3.2 KiB
3.2 KiB
Verification Note: pdftract-2hag2
Bead: Signal evaluator: all_tr3_with_full_page_image (Tr=3 + image >= 95% page -> BrokenVector definitive)
Summary
The all_tr3_with_full_page_image signal evaluator was implemented in commit 39ca6a3 as part of bead pdftract-2b7ff (image_coverage_fraction).
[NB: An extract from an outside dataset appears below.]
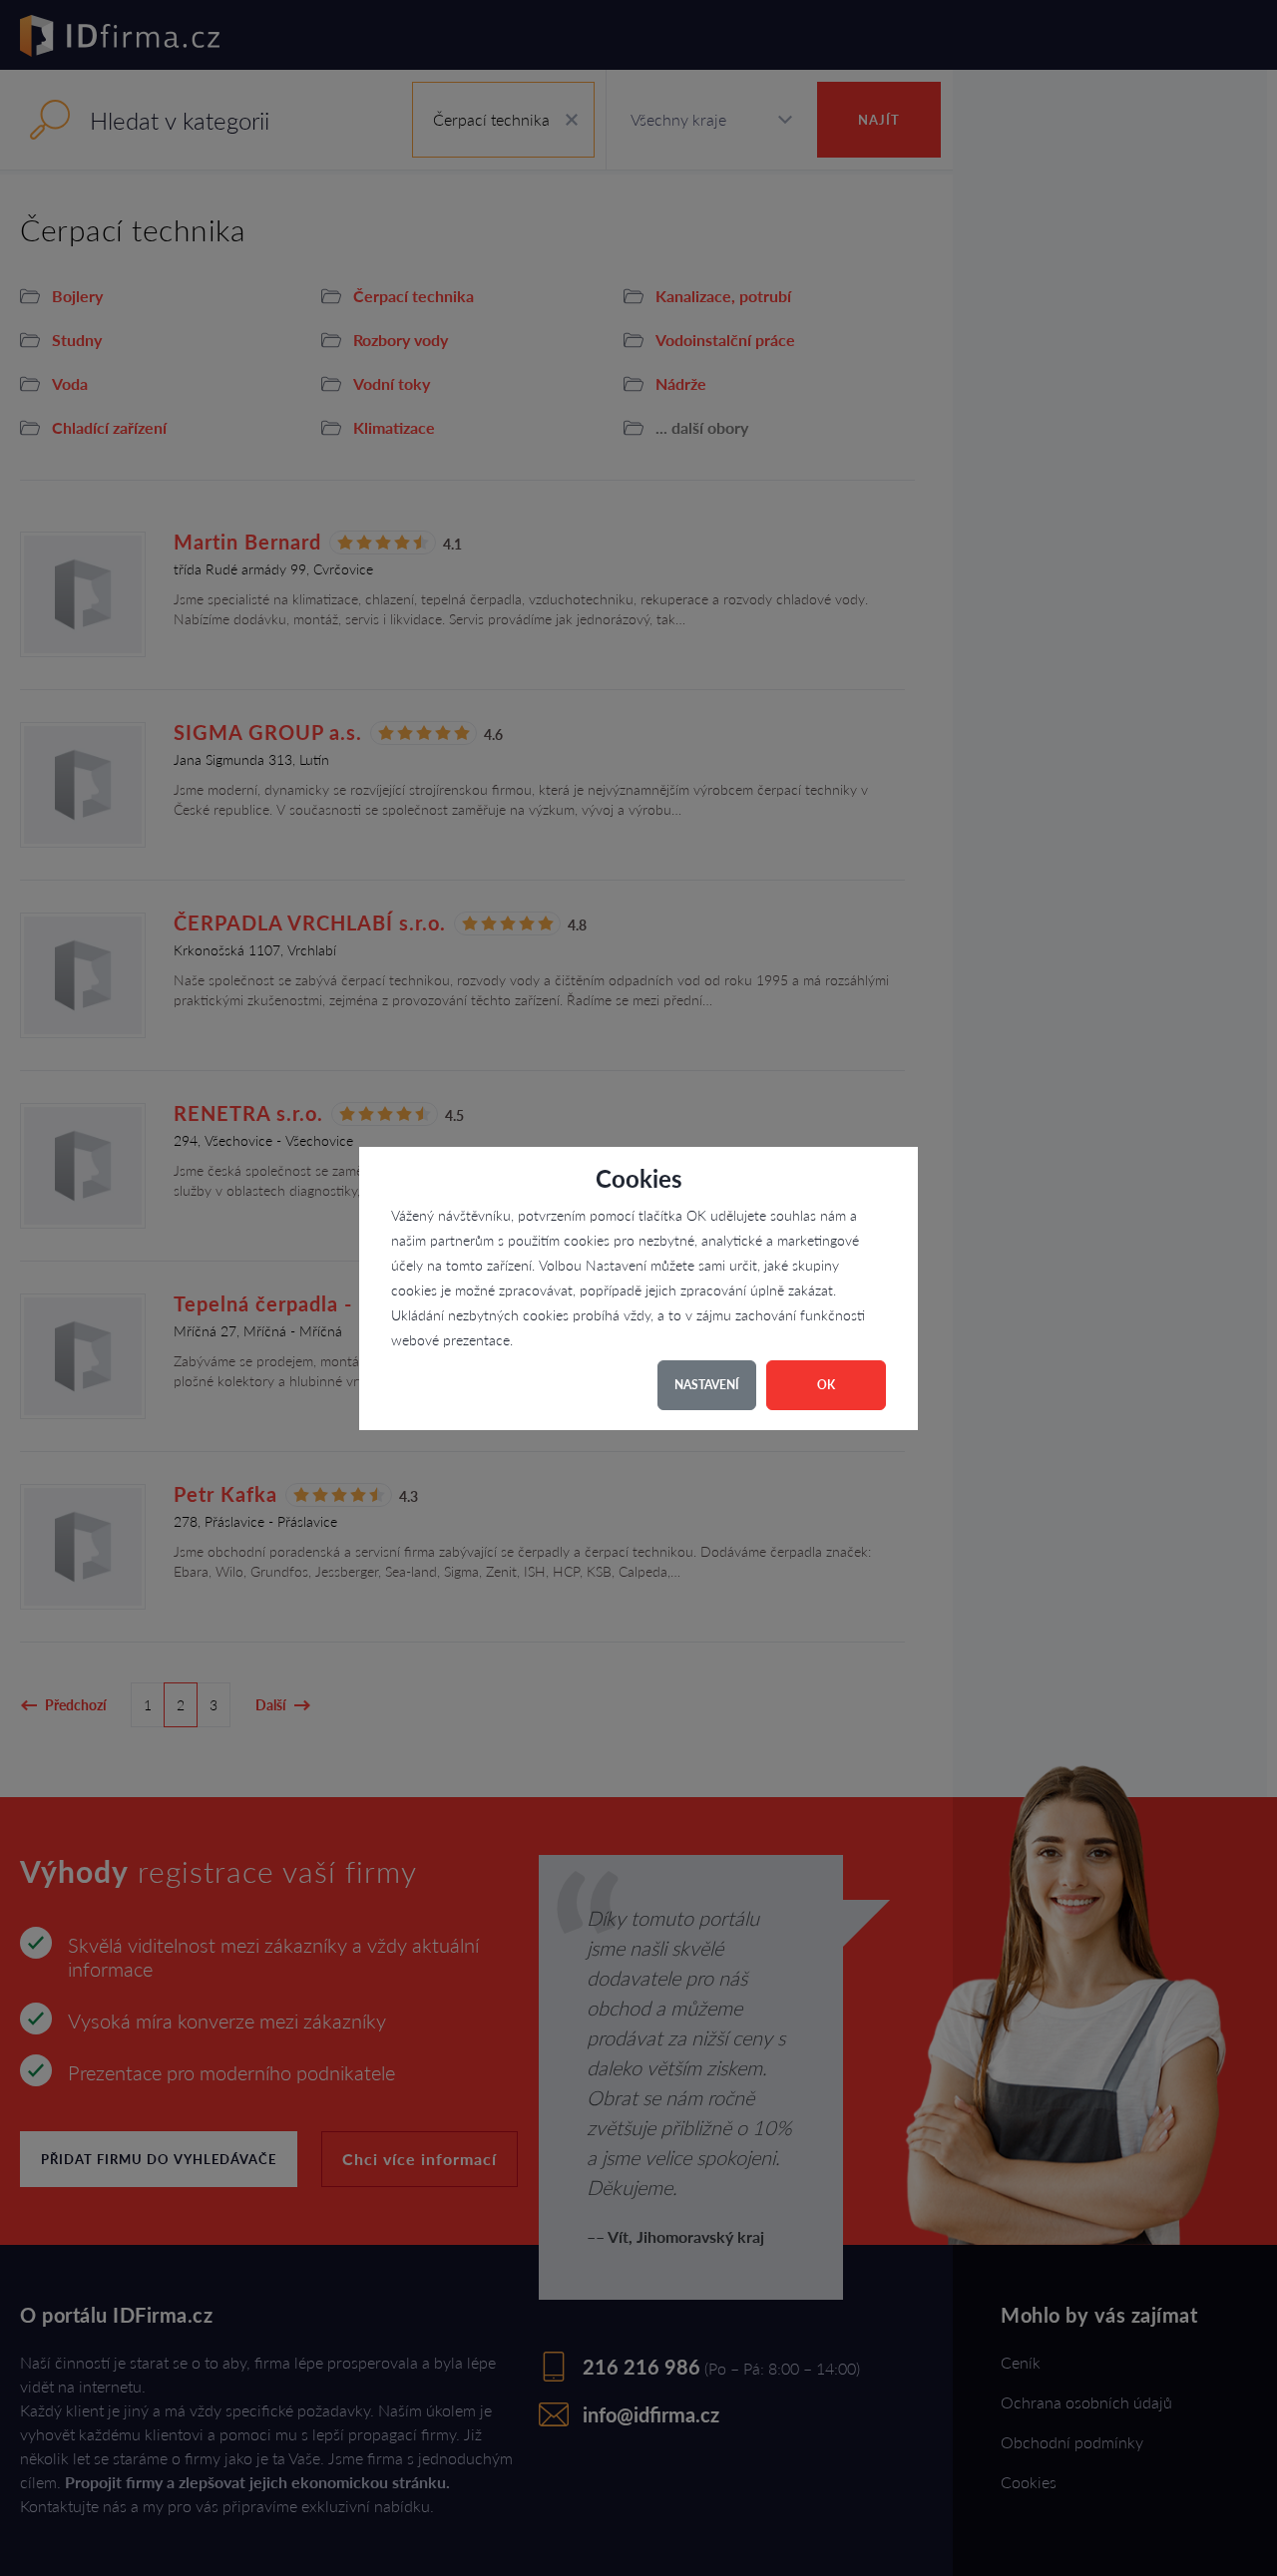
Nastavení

The implementation is correct and all acceptance criteria are met.
Implementation Location
- File:
crates/pdftract-core/src/classify.rs - Function:
pub fn all_tr3_with_full_page_image(ctx: &PageContext) -> Option<Vote>(lines 339-357) - Tests: Lines 2459-2695
Acceptance Criteria Verification
1. text_op_count=10, tr3_op_count=10, full_page_image=true → Some(Vote { 0.99, BrokenVector })
- Test:
test_all_tr3_with_full_page_image_exact_match(line 2462) - Status: PASS
2. text_op_count=10, tr3_op_count=5 → None (mix of Tr=3 and visible)
- Test:
test_all_tr3_with_full_page_image_mixed_tr3(line 2516) - Status: PASS
3. text_op_count=0 → None (no text)
- Test:
test_all_tr3_with_full_page_image_no_text(line 2532) - Status: PASS
4. full_page_image=false → None
- Test:
test_all_tr3_with_full_page_image_no_full_page_image(line 2548) - Status: PASS
5. Unit tests
- Total tests: 10 tests covering all edge cases
- Additional tests:
- Exactly 95% coverage (threshold edge case)
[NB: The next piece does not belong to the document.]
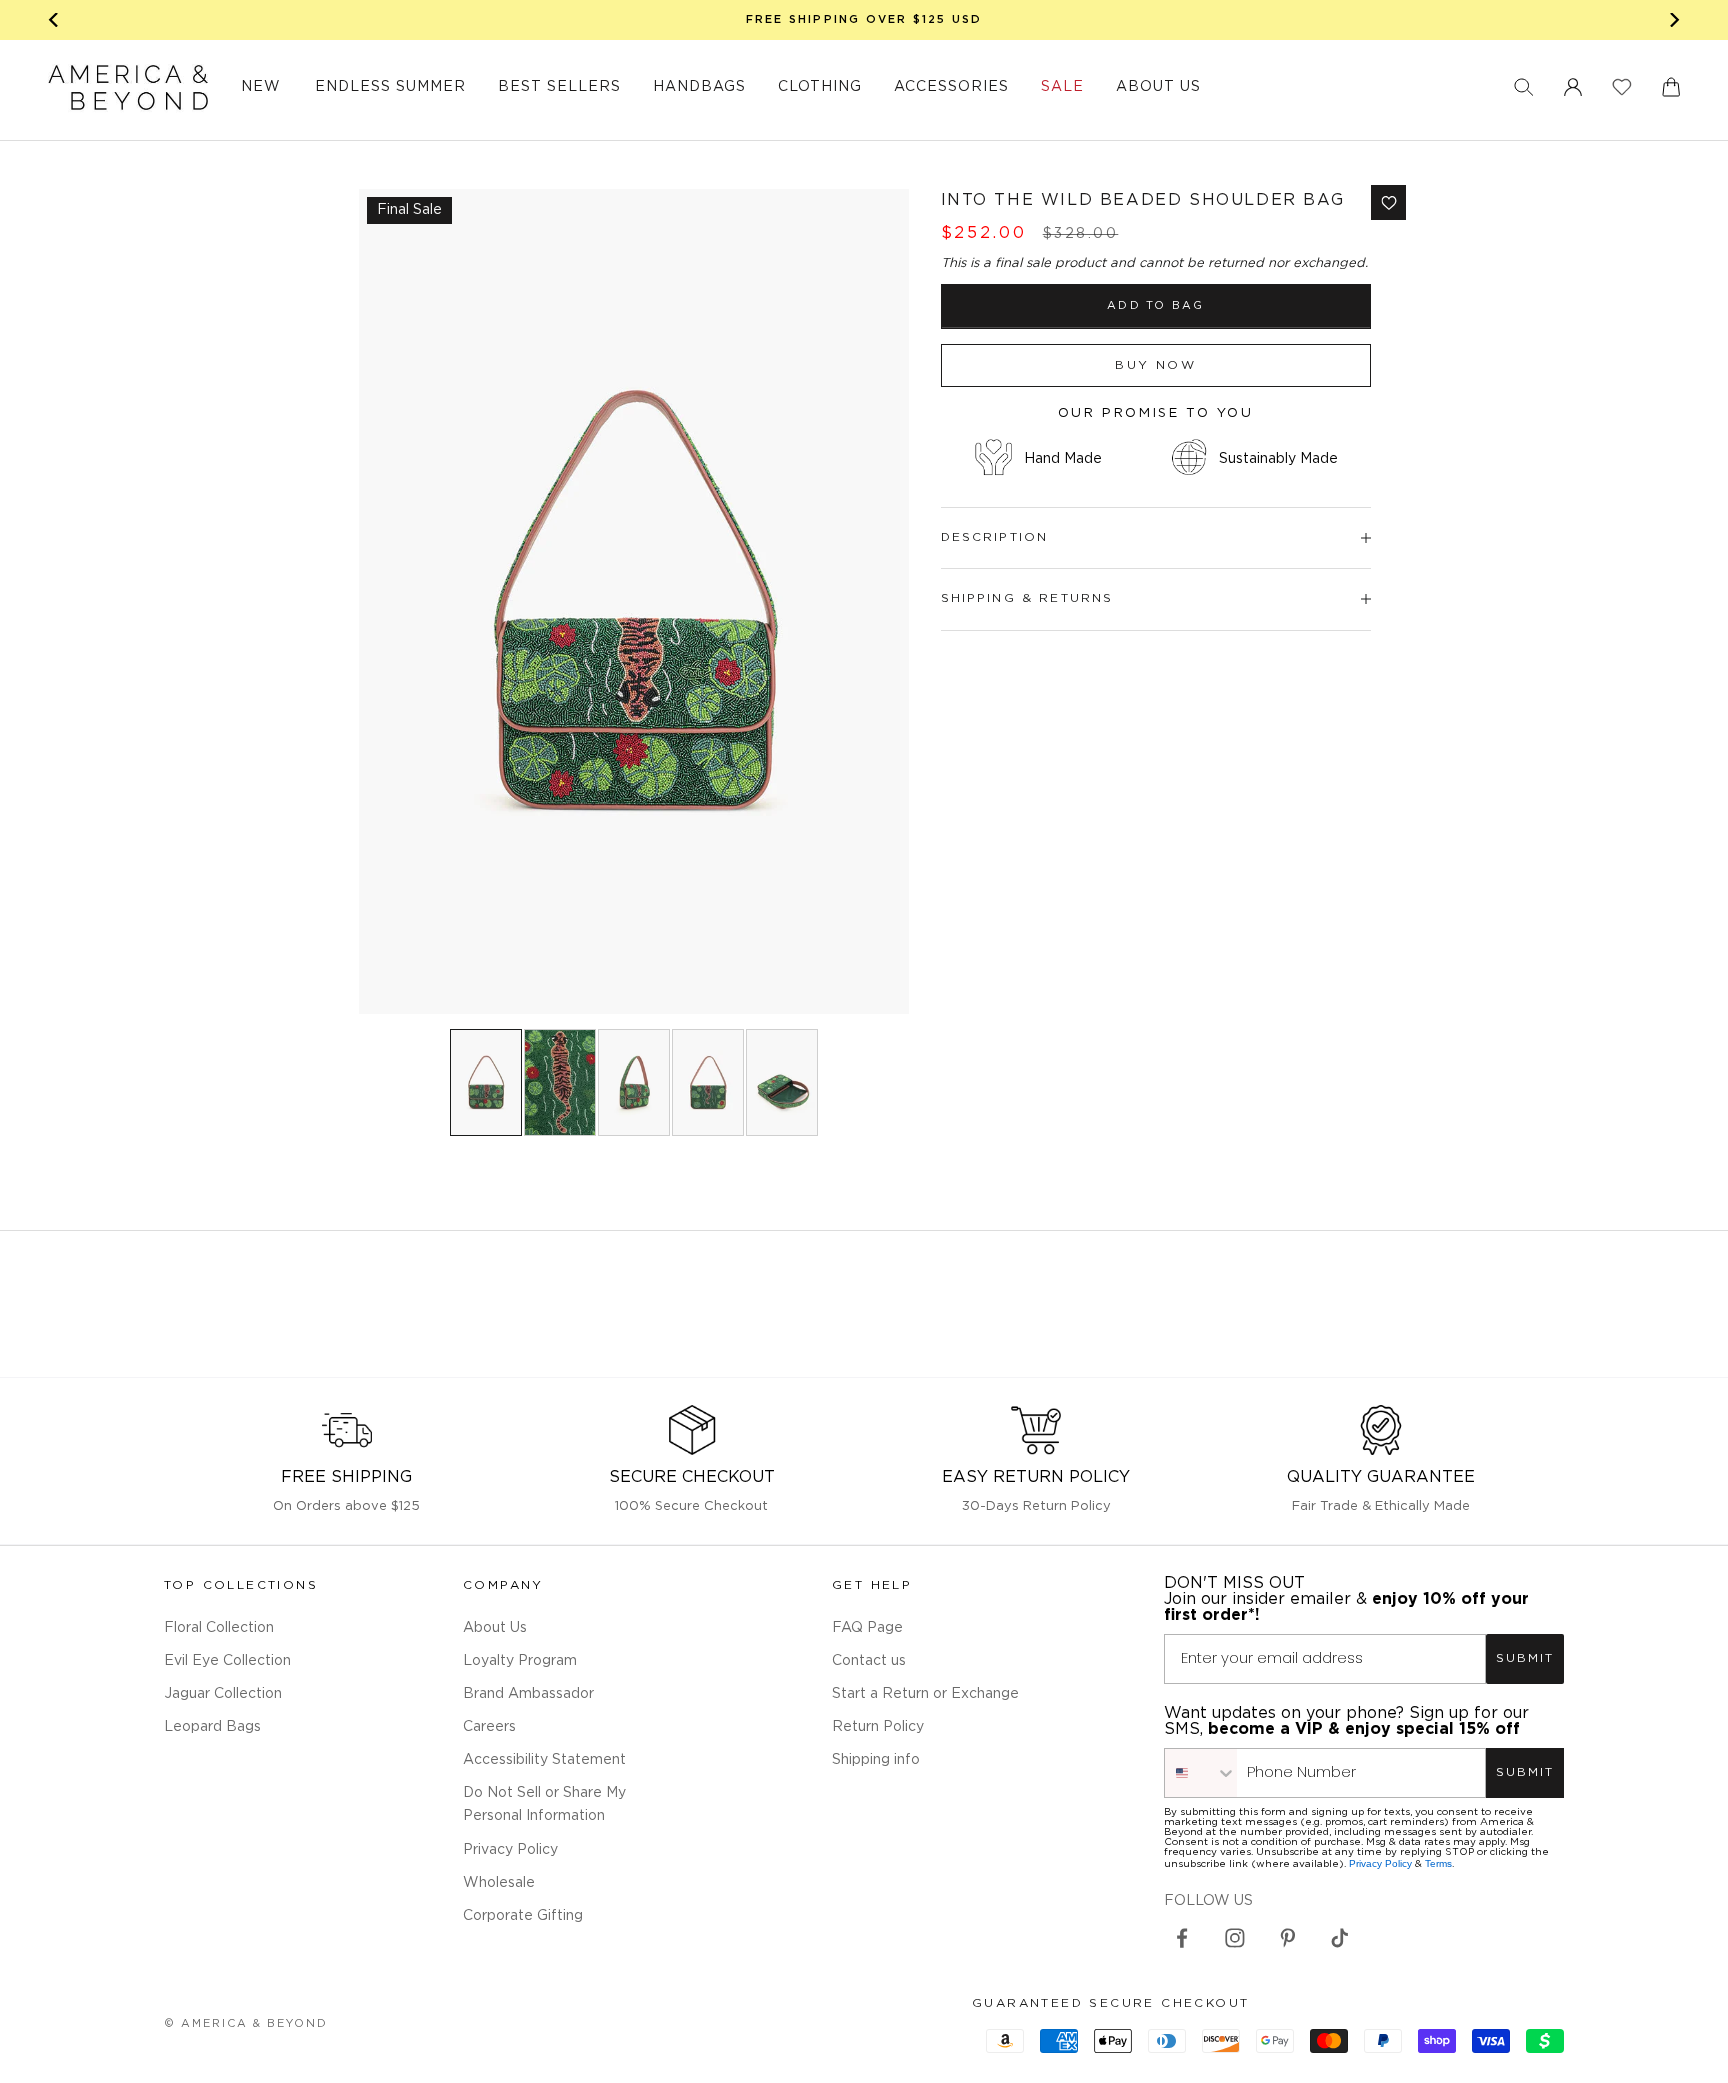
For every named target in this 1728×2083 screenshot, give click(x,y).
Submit (1525, 1658)
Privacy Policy (510, 1850)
- Just below 95% threshold
- Multiple images (one large enough)
- Zero page area (division by zero guard)
- Empty image areas
- Definitive short-circuit verification
- Standard US Letter and A4 page sizes
- Status: PASS
Implementation Review
Signature
pub fn all_tr3_with_full_page_image(ctx: &PageContext) -> Option<Vote>
Status: ✓ Correct
Logic
let all_tr3 = ctx.text_op_count > 0 && ctx.tr3_op_count == ctx.text_op_count;
let page_area = ctx.width * ctx.height;
let full_page_image = if page_area > 0.0 {
ctx.image_xobject_areas.iter().any(|&area| area / page_area >= 0.95)
} else {
false
};
if all_tr3 && full_page_image {
return Some(Vote::broken_vector(0.99));
}
None
Status: ✓ Correct
Key Features
- All text operators must be Tr=3 (not just some) - enforced by
tr3_op_count == text_op_count - Single image XObject covering >= 95% of page area - uses
iter().any()to check if ANY image meets threshold - Definitive strength 0.99 for short-circuit behavior in PageClassifier
- Division by zero guard when
page_area <= 0.0 - Returns
Nonefor all non-matching cases
Integration
The signal is integrated into the PageClassifier via InvisibleTextWithImageSignal (lines 195-207):
struct InvisibleTextWithImageSignal;
impl SignalEvaluator for InvisibleTextWithImageSignal {
fn evaluate(&self, ctx: &PageContext) -> Option<Vote> {
all_tr3_with_full_page_image(ctx)
}
fn name(&self) -> &'static str {
"all_tr3_with_full_page_image"
}
}
References
- EC-12: Tr=3 + full-page-image is a deterministic BrokenVector signal
- Plan section: Phase 5.1.2
- Commit:
39ca6a3(feat(pdftract-2b7ff): implement image_coverage_fraction signal evaluator)
Conclusion
PASS: All acceptance criteria are met. The implementation is correct, complete, and fully tested.